## START Task material

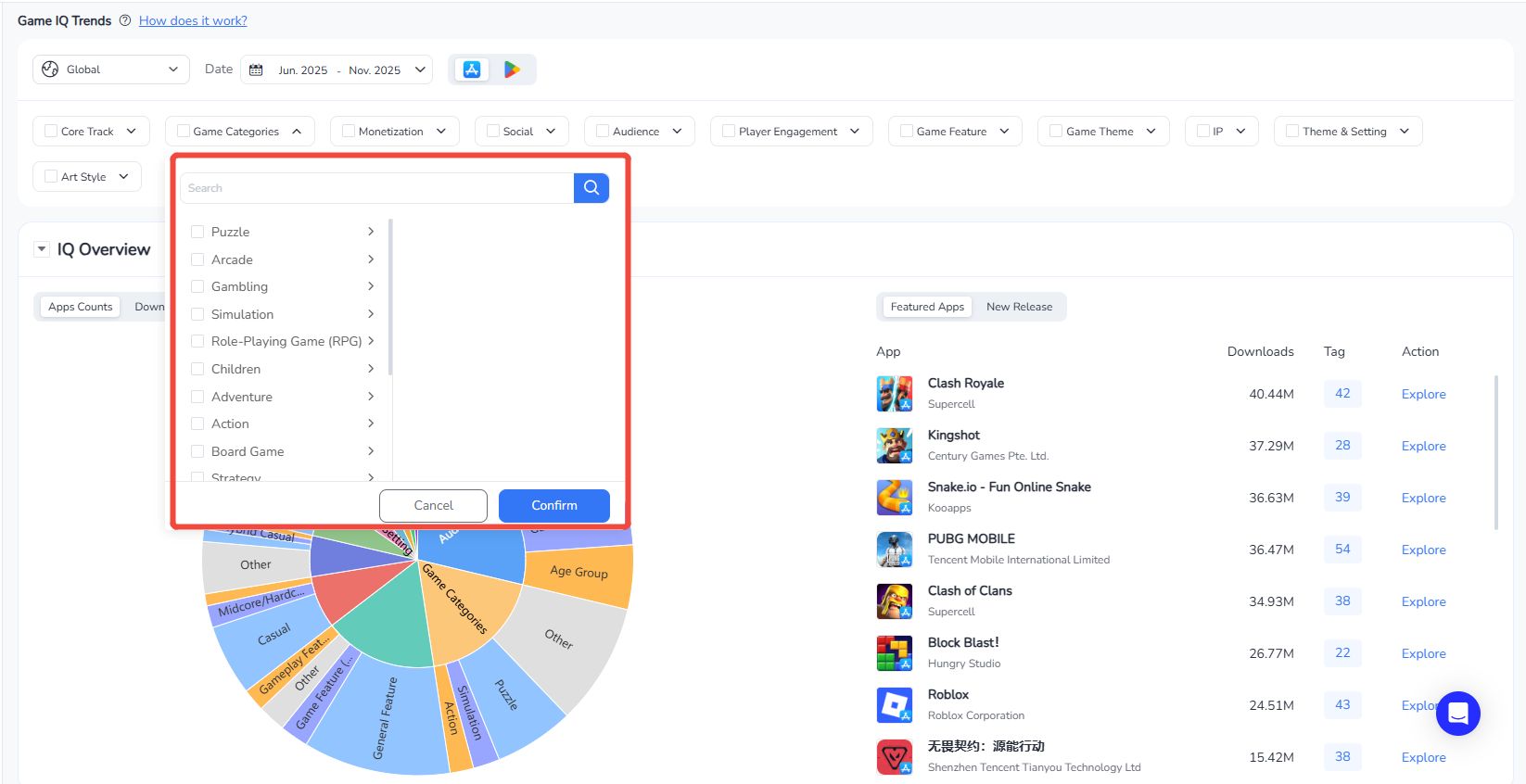Select the Google Play platform icon
This screenshot has width=1526, height=784.
click(512, 70)
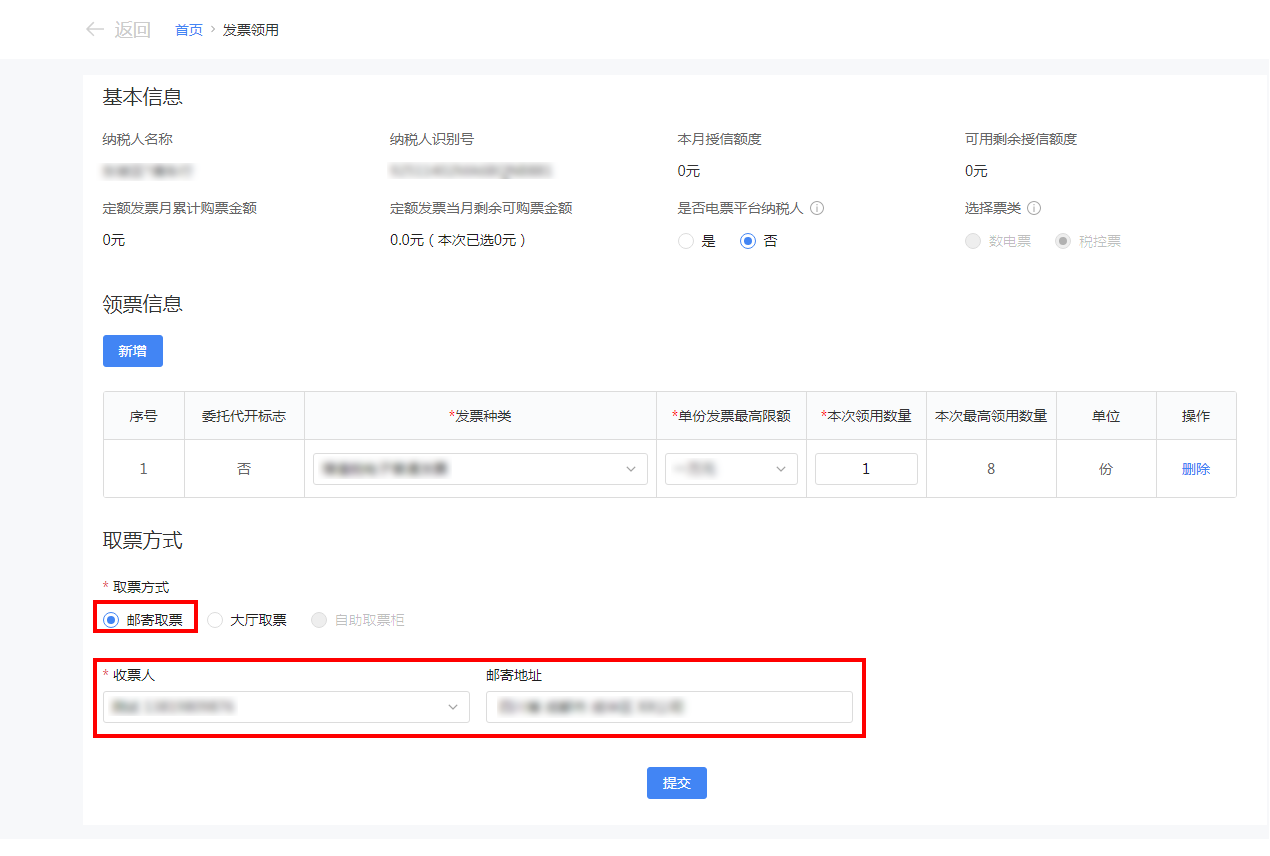Click 删除 link in row 1

pyautogui.click(x=1196, y=469)
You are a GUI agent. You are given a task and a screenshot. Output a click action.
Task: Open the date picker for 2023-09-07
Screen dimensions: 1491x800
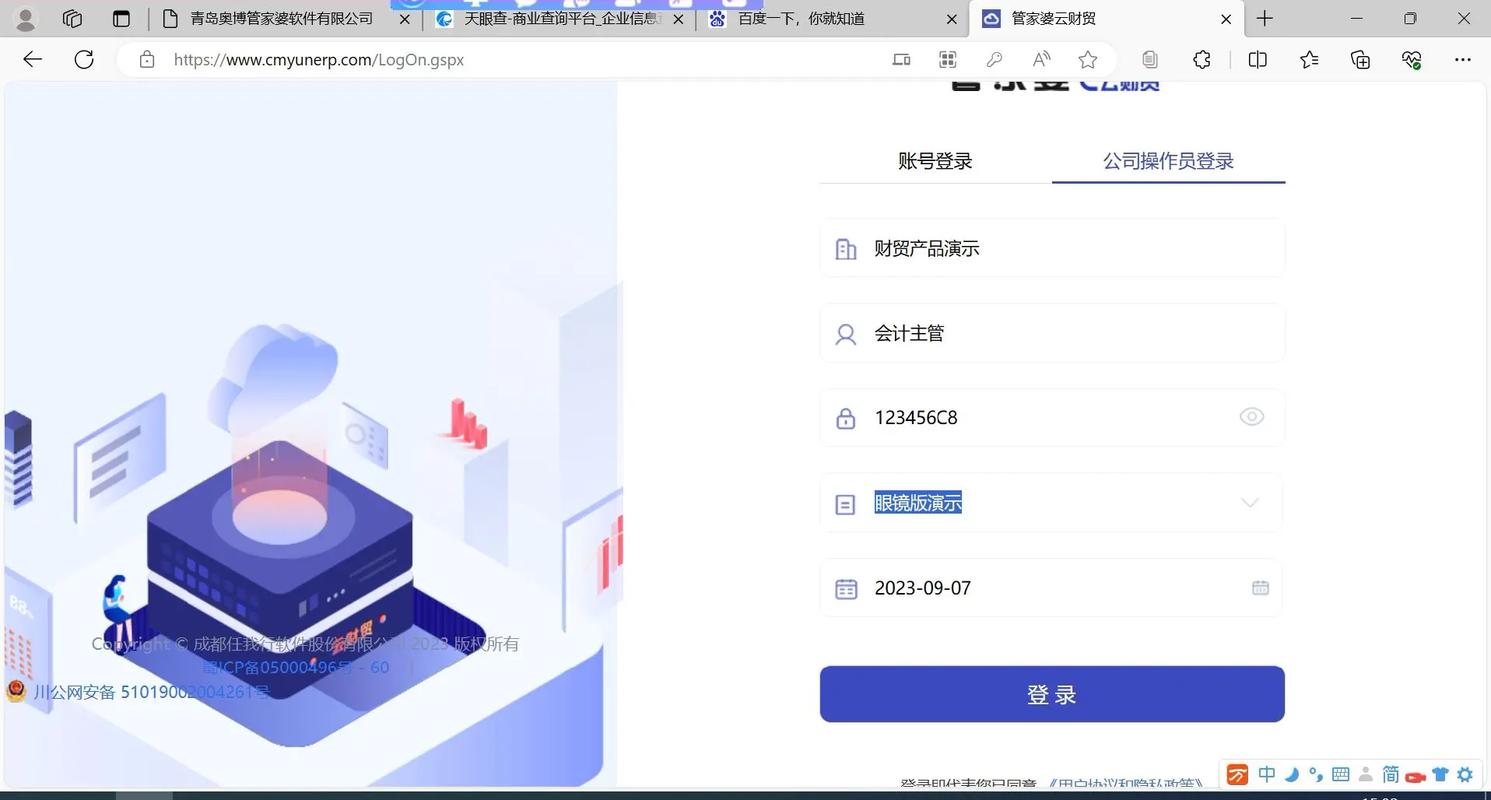(x=1051, y=588)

## END Task material

- [Stated goal] Turn every line of the data above into a Markdown table with the columns "Row" and "Line", numbering the rows and skipping blank lines. Leave the pictures out.

- [Result for this exercise]
| Row | Line |
|---|---|
| 1 | Select the Google Play platform icon |
| 2 | This screenshot has width=1526, height=784. |
| 3 | click(512, 70) |
| 4 | Click 删除 link in row 1 |
| 5 | pyautogui.click(x=1196, y=469) |
| 6 | You are a GUI agent. You are given a task and a screenshot. Output a click action. |
| 7 | Task: Open the date picker for 2023-09-07 |
| 8 | Screen dimensions: 1491x800 |
| 9 | (x=1051, y=588) |